Saved data entries:
★ ★ ★ ★ ★
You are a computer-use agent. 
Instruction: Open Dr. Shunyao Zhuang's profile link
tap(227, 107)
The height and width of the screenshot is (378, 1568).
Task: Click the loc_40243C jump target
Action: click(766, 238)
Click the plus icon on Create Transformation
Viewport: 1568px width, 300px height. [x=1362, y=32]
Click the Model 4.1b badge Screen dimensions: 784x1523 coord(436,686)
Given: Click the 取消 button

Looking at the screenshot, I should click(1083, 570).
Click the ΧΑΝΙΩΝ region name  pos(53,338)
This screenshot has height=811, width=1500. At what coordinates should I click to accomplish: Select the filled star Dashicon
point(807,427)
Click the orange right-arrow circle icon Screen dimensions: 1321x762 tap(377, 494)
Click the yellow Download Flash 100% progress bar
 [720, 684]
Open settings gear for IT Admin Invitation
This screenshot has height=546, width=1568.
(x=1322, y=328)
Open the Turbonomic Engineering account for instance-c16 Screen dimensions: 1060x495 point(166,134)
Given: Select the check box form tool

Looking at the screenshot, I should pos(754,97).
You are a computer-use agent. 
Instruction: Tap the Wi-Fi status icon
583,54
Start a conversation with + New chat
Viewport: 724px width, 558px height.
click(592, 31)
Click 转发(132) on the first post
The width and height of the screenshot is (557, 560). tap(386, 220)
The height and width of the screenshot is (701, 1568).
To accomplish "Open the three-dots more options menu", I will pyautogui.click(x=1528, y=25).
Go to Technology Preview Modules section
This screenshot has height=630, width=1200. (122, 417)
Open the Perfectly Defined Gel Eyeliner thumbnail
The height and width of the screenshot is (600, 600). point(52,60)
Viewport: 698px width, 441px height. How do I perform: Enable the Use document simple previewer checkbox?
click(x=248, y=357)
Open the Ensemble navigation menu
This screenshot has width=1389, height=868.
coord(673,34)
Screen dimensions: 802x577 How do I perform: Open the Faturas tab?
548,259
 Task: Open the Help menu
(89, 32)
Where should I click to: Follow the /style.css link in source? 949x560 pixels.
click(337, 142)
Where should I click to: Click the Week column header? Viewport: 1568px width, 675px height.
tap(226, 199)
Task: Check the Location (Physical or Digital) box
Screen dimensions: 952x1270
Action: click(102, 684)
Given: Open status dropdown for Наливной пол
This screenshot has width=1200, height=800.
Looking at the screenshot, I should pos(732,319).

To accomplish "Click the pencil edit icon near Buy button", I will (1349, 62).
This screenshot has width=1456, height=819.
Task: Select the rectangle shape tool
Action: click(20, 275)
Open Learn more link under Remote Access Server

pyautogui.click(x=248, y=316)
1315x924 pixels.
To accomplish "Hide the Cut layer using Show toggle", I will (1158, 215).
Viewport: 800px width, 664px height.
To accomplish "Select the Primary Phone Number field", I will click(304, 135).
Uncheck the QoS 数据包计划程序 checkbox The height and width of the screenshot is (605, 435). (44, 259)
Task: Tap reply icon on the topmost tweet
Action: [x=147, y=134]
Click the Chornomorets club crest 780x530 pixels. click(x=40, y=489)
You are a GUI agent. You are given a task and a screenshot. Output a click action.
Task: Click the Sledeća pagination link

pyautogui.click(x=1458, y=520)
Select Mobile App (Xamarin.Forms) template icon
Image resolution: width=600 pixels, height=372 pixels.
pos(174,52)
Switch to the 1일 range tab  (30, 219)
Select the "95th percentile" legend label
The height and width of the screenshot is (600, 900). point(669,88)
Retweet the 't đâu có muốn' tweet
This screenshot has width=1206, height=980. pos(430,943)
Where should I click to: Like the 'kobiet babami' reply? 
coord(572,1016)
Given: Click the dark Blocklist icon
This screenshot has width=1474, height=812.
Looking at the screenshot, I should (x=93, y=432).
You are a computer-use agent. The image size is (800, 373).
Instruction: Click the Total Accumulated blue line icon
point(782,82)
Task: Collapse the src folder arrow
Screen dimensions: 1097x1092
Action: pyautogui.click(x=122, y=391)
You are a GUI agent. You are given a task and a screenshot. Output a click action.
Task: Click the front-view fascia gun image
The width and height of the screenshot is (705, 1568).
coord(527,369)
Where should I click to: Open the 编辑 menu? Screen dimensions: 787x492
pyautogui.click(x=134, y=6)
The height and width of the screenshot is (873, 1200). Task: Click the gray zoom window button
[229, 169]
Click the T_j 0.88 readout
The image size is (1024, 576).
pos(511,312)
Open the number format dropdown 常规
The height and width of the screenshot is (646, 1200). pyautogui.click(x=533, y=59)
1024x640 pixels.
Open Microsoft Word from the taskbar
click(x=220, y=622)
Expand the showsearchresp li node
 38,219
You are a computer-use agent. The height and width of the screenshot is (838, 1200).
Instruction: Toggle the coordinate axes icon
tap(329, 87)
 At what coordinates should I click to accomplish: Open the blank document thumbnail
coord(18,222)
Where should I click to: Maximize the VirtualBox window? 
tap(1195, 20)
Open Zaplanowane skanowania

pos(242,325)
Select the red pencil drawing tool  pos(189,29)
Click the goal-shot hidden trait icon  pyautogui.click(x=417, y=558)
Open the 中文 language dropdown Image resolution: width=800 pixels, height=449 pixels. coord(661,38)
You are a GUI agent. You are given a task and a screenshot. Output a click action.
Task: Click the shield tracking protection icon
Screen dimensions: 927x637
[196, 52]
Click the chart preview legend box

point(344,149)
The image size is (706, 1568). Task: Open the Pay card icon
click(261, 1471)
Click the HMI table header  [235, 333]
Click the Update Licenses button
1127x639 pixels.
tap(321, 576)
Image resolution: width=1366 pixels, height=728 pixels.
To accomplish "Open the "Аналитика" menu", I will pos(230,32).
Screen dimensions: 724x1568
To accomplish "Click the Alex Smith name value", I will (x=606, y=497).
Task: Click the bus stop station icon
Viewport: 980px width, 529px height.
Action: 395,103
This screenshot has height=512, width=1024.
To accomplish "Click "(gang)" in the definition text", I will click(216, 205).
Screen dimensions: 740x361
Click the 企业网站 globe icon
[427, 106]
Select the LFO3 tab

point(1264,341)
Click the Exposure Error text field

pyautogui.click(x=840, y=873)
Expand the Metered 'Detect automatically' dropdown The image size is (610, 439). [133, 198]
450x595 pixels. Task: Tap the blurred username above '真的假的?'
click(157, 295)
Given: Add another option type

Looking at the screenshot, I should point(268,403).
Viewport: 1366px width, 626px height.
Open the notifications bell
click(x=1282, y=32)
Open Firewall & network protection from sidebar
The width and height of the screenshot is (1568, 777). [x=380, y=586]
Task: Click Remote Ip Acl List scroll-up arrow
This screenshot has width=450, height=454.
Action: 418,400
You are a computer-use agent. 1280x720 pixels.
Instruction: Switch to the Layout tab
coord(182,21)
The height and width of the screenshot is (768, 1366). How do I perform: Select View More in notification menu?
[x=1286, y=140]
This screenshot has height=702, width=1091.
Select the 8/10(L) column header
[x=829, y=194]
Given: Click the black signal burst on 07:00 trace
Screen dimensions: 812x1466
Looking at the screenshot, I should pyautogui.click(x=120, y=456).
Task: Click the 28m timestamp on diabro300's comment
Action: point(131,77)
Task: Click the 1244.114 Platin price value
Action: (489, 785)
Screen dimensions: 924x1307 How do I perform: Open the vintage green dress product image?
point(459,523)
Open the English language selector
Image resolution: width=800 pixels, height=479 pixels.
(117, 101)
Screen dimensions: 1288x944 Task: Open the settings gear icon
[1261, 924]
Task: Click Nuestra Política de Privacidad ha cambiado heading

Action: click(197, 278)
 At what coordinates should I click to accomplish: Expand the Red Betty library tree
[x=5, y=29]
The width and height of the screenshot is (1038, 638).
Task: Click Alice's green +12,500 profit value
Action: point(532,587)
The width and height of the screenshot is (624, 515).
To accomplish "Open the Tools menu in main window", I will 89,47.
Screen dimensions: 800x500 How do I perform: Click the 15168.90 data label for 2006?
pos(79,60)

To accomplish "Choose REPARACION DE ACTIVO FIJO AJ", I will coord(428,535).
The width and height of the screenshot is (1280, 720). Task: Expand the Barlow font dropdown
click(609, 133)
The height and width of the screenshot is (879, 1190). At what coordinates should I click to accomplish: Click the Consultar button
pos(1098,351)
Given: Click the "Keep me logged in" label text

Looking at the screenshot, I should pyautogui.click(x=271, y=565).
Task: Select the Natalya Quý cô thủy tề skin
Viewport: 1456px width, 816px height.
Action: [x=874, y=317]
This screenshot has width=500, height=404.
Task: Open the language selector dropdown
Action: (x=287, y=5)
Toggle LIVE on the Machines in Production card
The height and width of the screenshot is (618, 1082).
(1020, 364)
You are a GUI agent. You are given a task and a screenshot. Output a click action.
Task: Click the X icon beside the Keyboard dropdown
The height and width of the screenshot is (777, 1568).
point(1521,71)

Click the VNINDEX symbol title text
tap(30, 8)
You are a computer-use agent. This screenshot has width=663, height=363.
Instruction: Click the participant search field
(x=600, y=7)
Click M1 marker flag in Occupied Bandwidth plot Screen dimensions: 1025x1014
★ ★ ★ ★ ★
== What this task involves ==
Where the line containing "Task: Click the X" appears in the records above, begin there and print every line through the last, exactly and with nothing else.

== Answer to the exercise ==
Task: Click the X icon beside the Keyboard dropdown
The height and width of the screenshot is (777, 1568).
point(1521,71)

Click the VNINDEX symbol title text
tap(30, 8)
You are a computer-use agent. This screenshot has width=663, height=363.
Instruction: Click the participant search field
(x=600, y=7)
Click M1 marker flag in Occupied Bandwidth plot Screen dimensions: 1025x1014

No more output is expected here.